These tablet stories on Techmeme this morning prompted me to tell a story from dinner last night. I was lucky enough to be eating at the Gordon Ramsay restaurant at Claridges, which for the first few minutes was remarkable only for the quality of the aperitifs and the celeb diners. That changed when they brought out the wine list, which came in the form of an iPad, which we all thought was very cool. Interestingly it was set up as a web app rather than a downloadable app.
That got me thinking about the proliferation of computing through our lives. At the moment only expensive establishments like Claridges can afford to replace paper wine lists with iPads, but over time as prices drop maybe everywhere will. Maybe they will replace menus too, if tablets become cheaper than printers and paper.
Already in my life books have been largely replaced by my Kindle, iPad and iPhone (it would be 100% if everything was available on Kindle), maybe other papers will start to go the same way.
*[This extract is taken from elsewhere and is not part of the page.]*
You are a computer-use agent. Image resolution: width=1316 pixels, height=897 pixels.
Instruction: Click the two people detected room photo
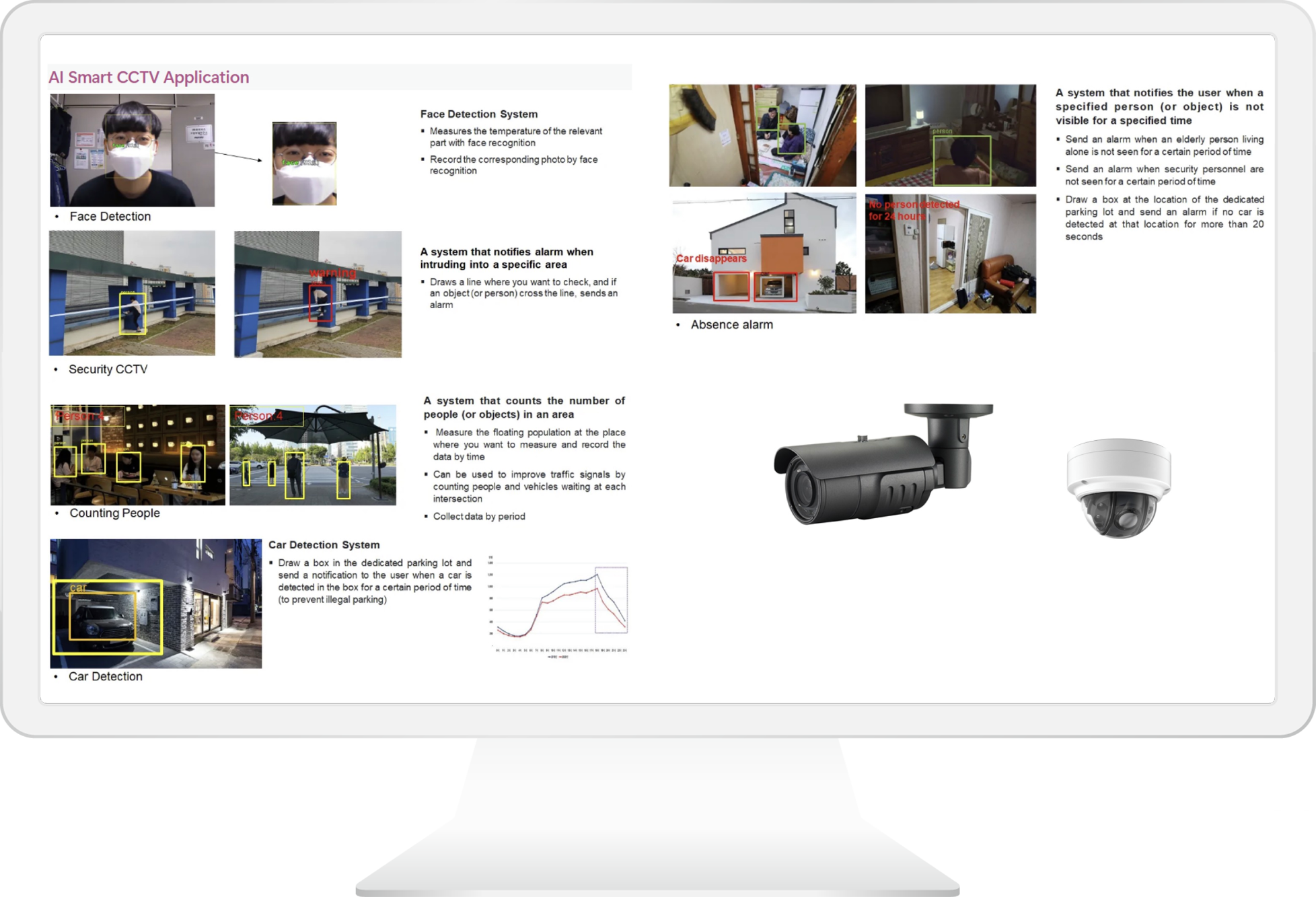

All this has wide ramifications for the way the web is architected. In the Reuters article pictured above Deloitte predicts that for the first time in 2011 sales of personal computers will be less than half the total computing device market – largely because of the surge in smartphone and tablet sales. This year page views will still be higher on computers than mobile devices because better bandwidth, screens, and keyboards make the surfing experience easier, but it won’t be long before mobile page views are greater than non-mobile. At that point it will be more important to think how a website appears on mobile than on the fixed web.